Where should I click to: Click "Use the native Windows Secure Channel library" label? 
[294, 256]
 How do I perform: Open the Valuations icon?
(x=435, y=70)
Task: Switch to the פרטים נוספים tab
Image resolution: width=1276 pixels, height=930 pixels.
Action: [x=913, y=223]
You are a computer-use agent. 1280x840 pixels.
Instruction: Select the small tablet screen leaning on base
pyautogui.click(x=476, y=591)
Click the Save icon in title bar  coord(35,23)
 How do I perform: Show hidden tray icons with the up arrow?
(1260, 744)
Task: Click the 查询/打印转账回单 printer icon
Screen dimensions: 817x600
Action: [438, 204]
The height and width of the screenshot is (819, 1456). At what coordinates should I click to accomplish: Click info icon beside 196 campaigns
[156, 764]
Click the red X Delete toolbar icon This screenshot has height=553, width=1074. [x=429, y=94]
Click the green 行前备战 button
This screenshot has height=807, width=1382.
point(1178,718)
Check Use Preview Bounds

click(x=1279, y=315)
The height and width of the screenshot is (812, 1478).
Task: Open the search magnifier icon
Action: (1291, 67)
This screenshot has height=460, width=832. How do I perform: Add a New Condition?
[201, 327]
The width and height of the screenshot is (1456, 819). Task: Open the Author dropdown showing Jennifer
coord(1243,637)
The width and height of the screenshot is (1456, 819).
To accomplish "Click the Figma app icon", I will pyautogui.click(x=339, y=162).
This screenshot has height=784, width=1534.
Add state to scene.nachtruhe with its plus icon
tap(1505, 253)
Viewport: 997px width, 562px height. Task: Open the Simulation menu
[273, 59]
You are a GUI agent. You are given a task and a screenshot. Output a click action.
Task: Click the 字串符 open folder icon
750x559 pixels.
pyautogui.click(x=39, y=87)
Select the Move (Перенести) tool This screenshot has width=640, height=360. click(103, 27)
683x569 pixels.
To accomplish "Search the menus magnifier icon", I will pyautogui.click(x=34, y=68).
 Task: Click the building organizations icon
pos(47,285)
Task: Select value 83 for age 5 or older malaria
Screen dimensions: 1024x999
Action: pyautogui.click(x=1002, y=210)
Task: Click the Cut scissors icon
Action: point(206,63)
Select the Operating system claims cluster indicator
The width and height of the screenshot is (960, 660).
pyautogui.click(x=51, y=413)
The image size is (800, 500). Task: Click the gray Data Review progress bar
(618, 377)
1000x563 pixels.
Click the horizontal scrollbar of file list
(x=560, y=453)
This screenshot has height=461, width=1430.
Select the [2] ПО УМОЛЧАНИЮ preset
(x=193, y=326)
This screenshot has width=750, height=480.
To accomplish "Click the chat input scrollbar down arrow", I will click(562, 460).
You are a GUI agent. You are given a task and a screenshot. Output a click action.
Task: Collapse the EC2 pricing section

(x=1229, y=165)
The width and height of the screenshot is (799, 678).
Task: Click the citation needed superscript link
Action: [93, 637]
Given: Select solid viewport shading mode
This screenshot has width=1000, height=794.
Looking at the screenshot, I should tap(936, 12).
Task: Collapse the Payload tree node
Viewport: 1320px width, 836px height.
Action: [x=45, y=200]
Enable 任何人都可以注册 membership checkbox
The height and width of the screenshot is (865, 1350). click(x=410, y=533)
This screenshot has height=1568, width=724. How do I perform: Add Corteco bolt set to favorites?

--*--

Prompt →
Rewrite the lines above, from the one containing "Viewport: 997px width, 562px" through the one containing "pos(47,285)", as a numbered list, omitting any blank lines.

Correct answer →
1. Viewport: 997px width, 562px height. Task: Open the Simulation menu
2. [273, 59]
3. You are a GUI agent. You are given a task and a screenshot. Output a click action.
4. Task: Click the 字串符 open folder icon
5. 750x559 pixels.
6. pyautogui.click(x=39, y=87)
7. Select the Move (Перенести) tool This screenshot has width=640, height=360. click(103, 27)
8. 683x569 pixels.
9. To accomplish "Search the menus magnifier icon", I will pyautogui.click(x=34, y=68).
10.  Task: Click the building organizations icon
11. pos(47,285)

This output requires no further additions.